What is needed: The output is the lines below from the one with "This screenshot has height=609, width=1568." through the one with "Check the Second test task checkbox", both included, printed exactly and with no other line.

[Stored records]
* * * *

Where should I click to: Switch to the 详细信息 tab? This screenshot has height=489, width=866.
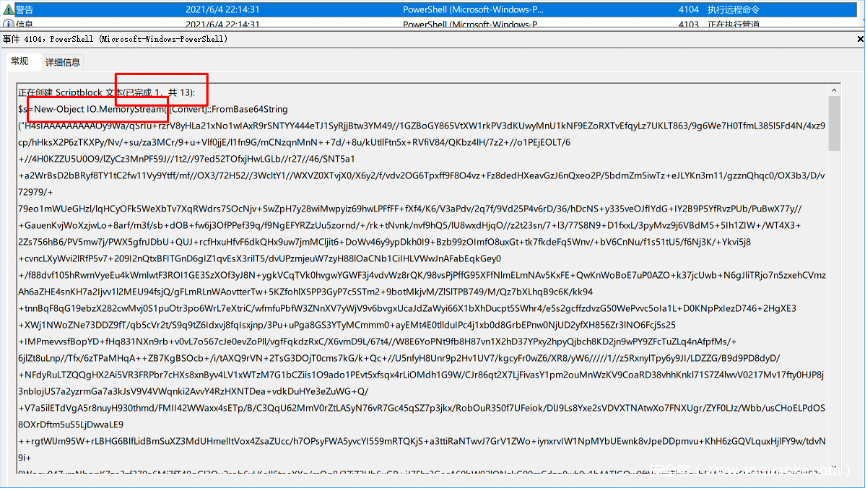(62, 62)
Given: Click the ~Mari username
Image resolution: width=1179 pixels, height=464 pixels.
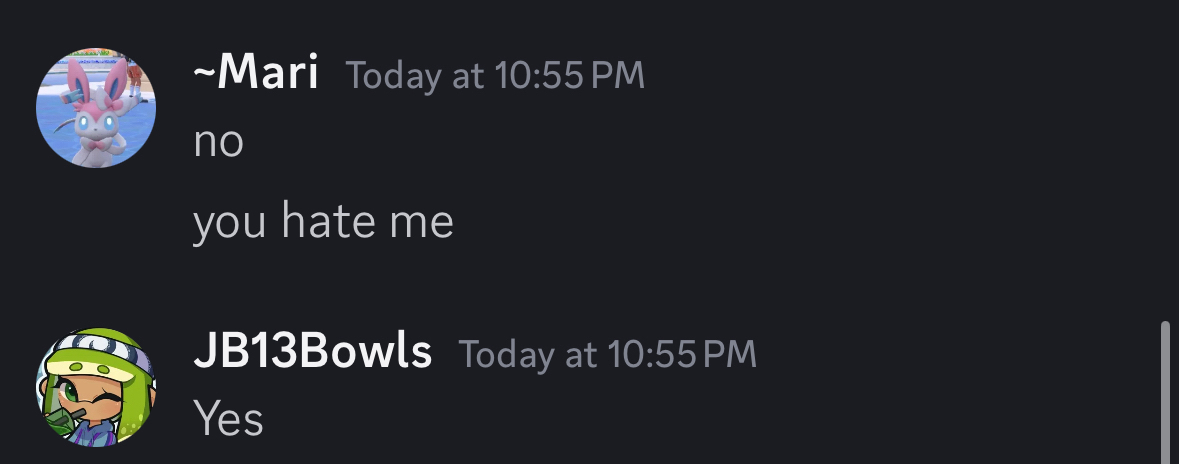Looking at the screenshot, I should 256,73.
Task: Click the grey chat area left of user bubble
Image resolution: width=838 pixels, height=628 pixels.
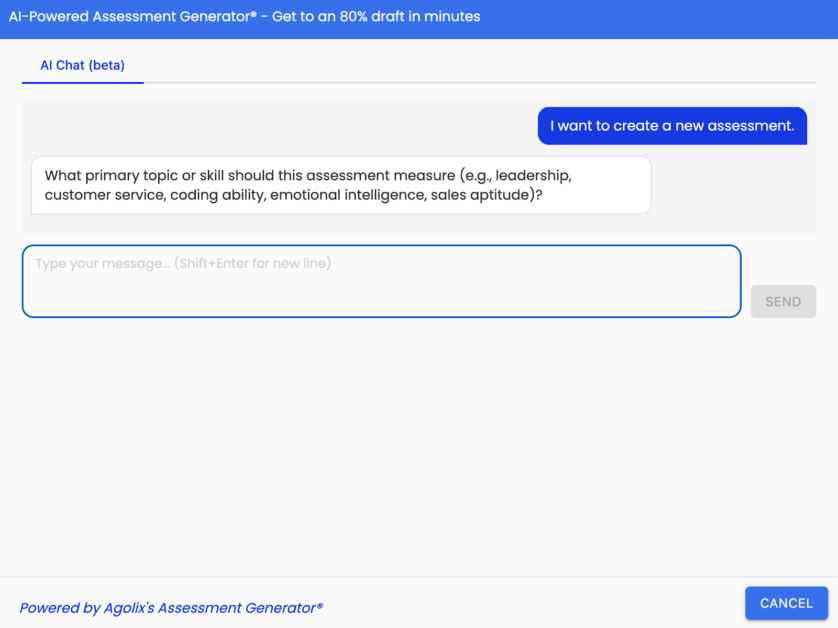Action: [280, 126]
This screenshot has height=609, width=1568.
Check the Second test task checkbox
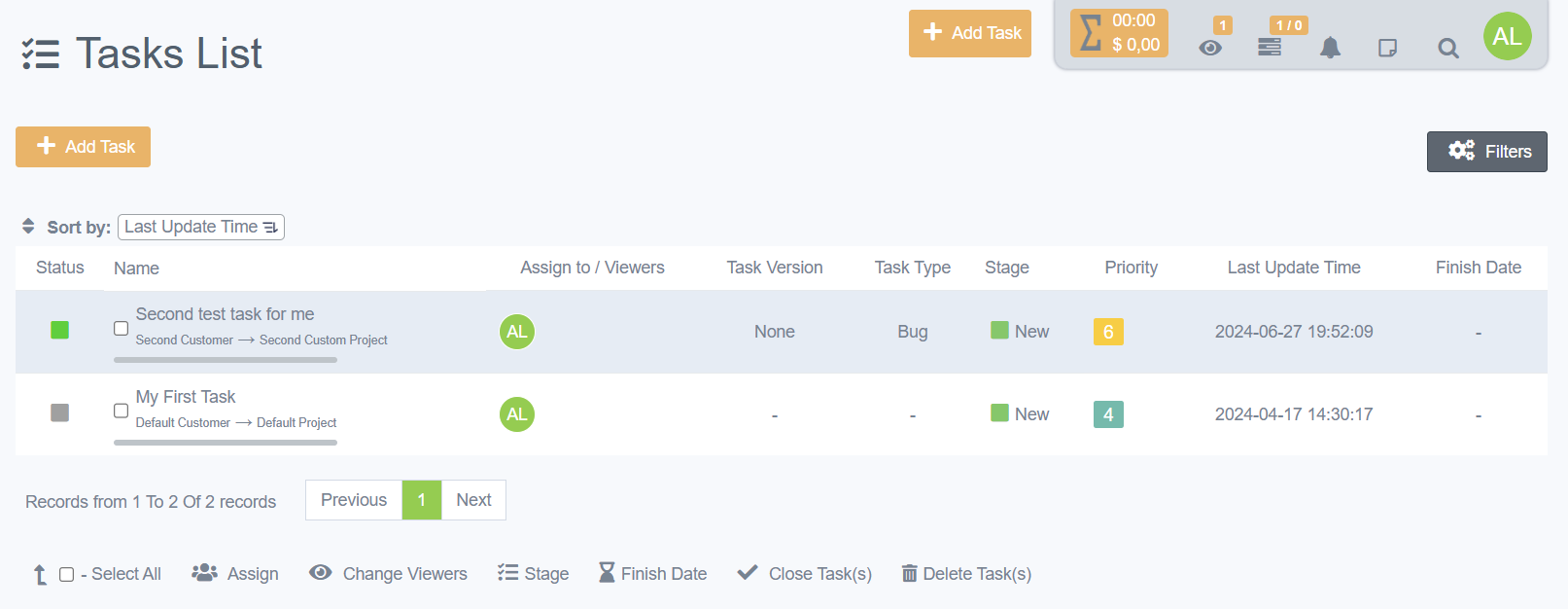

* * * *

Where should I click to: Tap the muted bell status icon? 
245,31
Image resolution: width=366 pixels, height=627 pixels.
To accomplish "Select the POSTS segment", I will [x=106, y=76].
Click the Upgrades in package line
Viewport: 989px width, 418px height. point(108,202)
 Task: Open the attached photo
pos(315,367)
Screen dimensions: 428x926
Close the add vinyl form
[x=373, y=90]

* * * *

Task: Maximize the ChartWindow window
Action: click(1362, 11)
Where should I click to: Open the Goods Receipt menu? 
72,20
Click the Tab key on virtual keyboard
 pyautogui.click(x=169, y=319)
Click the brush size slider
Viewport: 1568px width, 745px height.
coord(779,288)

* * * *

Output:
This screenshot has height=609, width=1568.
Check the Second test task checkbox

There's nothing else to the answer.